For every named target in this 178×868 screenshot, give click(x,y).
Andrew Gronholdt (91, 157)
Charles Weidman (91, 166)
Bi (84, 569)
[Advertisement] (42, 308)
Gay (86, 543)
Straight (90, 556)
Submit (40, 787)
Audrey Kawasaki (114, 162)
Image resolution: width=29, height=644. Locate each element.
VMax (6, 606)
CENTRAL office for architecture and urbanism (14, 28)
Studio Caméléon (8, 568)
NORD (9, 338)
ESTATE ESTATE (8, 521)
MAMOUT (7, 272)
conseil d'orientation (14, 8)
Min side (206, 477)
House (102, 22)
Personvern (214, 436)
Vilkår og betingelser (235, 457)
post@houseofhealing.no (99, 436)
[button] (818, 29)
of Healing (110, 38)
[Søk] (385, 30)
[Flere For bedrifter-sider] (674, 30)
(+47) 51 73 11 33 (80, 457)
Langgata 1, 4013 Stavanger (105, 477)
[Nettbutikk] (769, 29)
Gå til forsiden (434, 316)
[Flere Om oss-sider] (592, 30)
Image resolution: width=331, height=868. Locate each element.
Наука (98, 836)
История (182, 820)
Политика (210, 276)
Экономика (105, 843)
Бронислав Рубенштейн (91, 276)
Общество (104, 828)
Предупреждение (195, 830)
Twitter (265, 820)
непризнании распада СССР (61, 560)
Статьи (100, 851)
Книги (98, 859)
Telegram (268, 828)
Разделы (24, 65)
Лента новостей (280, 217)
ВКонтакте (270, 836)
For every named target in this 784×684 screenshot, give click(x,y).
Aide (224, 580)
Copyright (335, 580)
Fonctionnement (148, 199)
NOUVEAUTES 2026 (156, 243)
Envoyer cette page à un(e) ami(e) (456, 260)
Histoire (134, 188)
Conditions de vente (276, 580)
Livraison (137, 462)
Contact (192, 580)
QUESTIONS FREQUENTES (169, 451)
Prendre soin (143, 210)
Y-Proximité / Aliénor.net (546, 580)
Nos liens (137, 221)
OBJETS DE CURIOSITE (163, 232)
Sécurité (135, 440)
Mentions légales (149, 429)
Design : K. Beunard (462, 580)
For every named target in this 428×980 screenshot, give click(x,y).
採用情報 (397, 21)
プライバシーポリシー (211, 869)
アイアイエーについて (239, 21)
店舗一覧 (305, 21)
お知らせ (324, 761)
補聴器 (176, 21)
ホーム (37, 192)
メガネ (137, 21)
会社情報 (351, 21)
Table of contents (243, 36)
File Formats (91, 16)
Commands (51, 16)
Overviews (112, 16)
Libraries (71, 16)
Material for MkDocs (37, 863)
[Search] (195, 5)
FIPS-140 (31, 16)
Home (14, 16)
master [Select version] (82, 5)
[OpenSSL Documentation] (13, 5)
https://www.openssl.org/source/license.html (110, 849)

----

Request - Format every line of the records above as a numbered list, omitting any blank lines.

Exercise response -
1. For every named target in this 178×868 screenshot, give click(x,y).
2. Andrew Gronholdt (91, 157)
3. Charles Weidman (91, 166)
4. Bi (84, 569)
5. [Advertisement] (42, 308)
6. Gay (86, 543)
7. Straight (90, 556)
8. Submit (40, 787)
9. Audrey Kawasaki (114, 162)
10. Image resolution: width=29, height=644. Locate each element.
11. VMax (6, 606)
12. CENTRAL office for architecture and urbanism (14, 28)
13. Studio Caméléon (8, 568)
14. NORD (9, 338)
15. ESTATE ESTATE (8, 521)
16. MAMOUT (7, 272)
17. conseil d'orientation (14, 8)
18. Min side (206, 477)
19. House (102, 22)
20. Personvern (214, 436)
21. Vilkår og betingelser (235, 457)
22. post@houseofhealing.no (99, 436)
23. [button] (818, 29)
24. of Healing (110, 38)
25. [Søk] (385, 30)
26. [Flere For bedrifter-sider] (674, 30)
27. (+47) 51 73 11 33 (80, 457)
28. Langgata 1, 4013 Stavanger (105, 477)
29. [Nettbutikk] (769, 29)
30. Gå til forsiden (434, 316)
31. [Flere Om oss-sider] (592, 30)
32. Image resolution: width=331, height=868. Locate each element.
33. Наука (98, 836)
34. История (182, 820)
35. Политика (210, 276)
36. Экономика (105, 843)
37. Бронислав Рубенштейн (91, 276)
38. Общество (104, 828)
39. Предупреждение (195, 830)
40. Twitter (265, 820)
41. непризнании распада СССР (61, 560)
42. Статьи (100, 851)
43. Книги (98, 859)
44. Telegram (268, 828)
45. Разделы (24, 65)
46. Лента новостей (280, 217)
47. ВКонтакте (270, 836)
48. For every named target in this 784×684 screenshot, give click(x,y).
49. Aide (224, 580)
50. Copyright (335, 580)
51. Fonctionnement (148, 199)
52. NOUVEAUTES 2026 (156, 243)
53. Envoyer cette page à un(e) ami(e) (456, 260)
54. Histoire (134, 188)
55. Conditions de vente (276, 580)
56. Livraison (137, 462)
57. Contact (192, 580)
58. QUESTIONS FREQUENTES (169, 451)
59. Prendre soin (143, 210)
60. Y-Proximité / Aliénor.net (546, 580)
61. Nos liens (137, 221)
62. OBJETS DE CURIOSITE (163, 232)
63. Sécurité (135, 440)
64. Mentions légales (149, 429)
65. Design : K. Beunard (462, 580)
66. For every named target in this 428×980 screenshot, give click(x,y).
67. 採用情報 (397, 21)
68. プライバシーポリシー (211, 869)
69. アイアイエーについて (239, 21)
70. 店舗一覧 (305, 21)
71. お知らせ (324, 761)
72. 補聴器 (176, 21)
73. ホーム (37, 192)
74. メガネ (137, 21)
75. 会社情報 (351, 21)
76. Table of contents (243, 36)
77. File Formats (91, 16)
78. Commands (51, 16)
79. Overviews (112, 16)
80. Libraries (71, 16)
81. Material for MkDocs (37, 863)
82. [Search] (195, 5)
83. FIPS-140 (31, 16)
84. Home (14, 16)
85. master [Select version] (82, 5)
86. [OpenSSL Documentation] (13, 5)
87. https://www.openssl.org/source/license.html (110, 849)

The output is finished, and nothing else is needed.